MATERIAL FOR THIS TASK: Begin

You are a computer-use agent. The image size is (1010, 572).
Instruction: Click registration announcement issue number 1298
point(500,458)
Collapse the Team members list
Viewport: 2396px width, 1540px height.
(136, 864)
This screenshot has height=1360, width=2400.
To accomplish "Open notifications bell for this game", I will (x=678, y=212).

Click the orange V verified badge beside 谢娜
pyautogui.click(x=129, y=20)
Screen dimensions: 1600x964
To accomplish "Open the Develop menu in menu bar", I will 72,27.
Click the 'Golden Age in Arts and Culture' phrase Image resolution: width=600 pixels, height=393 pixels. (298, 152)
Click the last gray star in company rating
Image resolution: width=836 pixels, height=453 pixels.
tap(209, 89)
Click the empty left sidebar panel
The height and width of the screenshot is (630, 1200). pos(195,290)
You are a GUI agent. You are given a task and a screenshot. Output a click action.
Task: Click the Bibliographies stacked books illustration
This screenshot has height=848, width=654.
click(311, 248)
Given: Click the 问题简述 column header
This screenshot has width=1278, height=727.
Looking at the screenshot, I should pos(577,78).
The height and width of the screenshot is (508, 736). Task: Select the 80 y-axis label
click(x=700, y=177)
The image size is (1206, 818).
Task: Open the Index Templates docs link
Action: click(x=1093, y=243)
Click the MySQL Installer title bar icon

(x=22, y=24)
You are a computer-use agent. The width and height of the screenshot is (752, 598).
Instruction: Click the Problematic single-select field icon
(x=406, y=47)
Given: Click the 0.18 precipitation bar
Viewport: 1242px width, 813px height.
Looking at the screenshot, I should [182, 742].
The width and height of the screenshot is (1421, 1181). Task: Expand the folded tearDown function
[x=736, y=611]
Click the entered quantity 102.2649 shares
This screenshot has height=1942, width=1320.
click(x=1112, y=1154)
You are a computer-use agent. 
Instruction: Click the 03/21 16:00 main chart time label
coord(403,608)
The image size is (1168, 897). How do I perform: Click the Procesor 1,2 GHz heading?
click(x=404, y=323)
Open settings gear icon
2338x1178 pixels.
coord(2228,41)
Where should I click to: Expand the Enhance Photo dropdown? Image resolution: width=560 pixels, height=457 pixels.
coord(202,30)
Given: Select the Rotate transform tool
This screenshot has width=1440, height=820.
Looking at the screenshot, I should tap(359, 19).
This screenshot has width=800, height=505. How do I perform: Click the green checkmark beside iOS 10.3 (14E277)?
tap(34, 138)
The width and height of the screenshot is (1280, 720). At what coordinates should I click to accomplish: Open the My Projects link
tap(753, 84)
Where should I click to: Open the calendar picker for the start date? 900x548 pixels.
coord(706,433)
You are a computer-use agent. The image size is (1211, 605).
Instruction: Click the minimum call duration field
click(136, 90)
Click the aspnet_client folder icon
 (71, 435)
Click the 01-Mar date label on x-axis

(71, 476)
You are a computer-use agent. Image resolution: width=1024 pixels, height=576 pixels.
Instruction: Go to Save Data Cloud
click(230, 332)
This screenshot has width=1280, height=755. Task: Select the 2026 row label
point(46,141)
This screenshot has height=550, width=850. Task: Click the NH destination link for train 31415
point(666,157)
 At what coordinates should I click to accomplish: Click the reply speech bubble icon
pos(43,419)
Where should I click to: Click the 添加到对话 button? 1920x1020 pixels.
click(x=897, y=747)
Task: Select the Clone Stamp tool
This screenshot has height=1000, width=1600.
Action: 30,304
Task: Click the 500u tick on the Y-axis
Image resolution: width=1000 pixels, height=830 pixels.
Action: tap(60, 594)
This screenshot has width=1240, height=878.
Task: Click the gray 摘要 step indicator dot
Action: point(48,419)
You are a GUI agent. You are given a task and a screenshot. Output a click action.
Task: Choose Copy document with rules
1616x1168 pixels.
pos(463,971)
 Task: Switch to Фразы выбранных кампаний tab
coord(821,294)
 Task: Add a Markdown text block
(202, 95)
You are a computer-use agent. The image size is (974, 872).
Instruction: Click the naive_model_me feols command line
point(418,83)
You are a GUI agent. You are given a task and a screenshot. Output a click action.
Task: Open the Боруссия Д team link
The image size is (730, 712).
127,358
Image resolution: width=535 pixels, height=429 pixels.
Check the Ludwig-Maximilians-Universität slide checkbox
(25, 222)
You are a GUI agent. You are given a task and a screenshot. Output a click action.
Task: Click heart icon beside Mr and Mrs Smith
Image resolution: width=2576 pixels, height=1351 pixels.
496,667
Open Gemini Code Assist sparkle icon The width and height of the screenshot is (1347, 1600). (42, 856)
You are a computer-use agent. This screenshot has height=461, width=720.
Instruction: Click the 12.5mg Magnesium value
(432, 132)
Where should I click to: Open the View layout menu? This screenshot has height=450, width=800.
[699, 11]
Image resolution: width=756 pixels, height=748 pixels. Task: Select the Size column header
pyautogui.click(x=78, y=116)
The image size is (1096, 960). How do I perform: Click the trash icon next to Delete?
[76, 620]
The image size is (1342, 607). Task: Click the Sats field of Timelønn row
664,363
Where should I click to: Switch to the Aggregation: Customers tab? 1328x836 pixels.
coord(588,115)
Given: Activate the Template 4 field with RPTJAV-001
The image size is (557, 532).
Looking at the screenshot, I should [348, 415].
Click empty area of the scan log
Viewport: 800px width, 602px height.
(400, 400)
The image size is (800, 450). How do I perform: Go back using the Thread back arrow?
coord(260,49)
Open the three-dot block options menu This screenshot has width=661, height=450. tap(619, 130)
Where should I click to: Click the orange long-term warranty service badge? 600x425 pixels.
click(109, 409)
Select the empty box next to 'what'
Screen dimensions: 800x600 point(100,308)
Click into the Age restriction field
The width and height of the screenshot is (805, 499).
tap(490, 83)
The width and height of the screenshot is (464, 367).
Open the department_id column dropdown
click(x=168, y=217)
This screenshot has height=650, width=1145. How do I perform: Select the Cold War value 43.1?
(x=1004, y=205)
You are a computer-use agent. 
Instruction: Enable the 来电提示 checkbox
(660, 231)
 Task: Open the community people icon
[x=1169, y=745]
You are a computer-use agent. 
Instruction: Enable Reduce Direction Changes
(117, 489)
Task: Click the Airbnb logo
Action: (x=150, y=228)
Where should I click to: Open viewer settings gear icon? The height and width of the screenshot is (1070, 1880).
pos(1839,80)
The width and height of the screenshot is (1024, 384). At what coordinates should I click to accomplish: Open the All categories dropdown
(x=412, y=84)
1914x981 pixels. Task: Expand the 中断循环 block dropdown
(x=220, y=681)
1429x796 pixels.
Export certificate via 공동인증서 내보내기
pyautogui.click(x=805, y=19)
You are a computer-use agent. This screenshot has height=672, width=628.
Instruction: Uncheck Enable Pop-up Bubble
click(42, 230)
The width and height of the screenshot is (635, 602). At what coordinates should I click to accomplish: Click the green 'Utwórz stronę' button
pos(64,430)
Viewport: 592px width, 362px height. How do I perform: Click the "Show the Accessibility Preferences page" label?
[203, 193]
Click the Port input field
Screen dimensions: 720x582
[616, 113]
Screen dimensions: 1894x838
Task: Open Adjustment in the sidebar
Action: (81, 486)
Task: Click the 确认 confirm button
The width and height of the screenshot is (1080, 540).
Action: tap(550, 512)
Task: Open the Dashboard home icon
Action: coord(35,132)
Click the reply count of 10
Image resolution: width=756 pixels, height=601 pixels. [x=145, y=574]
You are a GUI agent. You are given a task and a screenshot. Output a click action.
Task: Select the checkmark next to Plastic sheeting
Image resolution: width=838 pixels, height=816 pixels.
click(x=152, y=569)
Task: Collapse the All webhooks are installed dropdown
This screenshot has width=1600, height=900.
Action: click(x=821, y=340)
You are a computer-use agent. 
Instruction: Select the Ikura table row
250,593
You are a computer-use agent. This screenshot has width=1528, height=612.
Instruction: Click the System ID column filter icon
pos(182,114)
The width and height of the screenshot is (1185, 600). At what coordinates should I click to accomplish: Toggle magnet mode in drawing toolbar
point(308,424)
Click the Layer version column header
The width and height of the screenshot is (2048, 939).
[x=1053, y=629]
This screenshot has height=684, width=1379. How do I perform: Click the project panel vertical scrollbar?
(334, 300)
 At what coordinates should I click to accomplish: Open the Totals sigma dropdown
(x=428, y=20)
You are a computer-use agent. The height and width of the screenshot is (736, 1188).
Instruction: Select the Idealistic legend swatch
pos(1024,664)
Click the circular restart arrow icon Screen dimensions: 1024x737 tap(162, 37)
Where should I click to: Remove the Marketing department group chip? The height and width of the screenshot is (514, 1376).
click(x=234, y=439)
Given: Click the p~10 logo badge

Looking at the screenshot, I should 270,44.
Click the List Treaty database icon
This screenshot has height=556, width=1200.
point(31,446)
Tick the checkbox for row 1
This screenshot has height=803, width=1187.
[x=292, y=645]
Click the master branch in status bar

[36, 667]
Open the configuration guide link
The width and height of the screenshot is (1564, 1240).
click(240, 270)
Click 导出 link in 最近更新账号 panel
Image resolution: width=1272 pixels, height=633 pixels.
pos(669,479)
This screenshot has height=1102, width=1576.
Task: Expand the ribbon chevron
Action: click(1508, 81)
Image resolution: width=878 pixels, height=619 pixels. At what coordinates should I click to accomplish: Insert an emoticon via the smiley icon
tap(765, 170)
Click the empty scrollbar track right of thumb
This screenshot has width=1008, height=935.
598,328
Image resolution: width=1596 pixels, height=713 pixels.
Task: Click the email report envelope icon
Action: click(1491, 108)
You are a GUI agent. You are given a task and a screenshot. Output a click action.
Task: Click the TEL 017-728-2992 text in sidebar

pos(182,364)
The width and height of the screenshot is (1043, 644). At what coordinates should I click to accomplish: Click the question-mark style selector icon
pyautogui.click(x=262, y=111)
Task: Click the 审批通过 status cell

MATERIAL FOR THIS TASK: End

**EXERCISE:**
What lines in the entries contain "Collapse"? Report each one by copying it.

**SOLVED PROBLEM:**
Collapse the Team members list
Task: Collapse the All webhooks are installed dropdown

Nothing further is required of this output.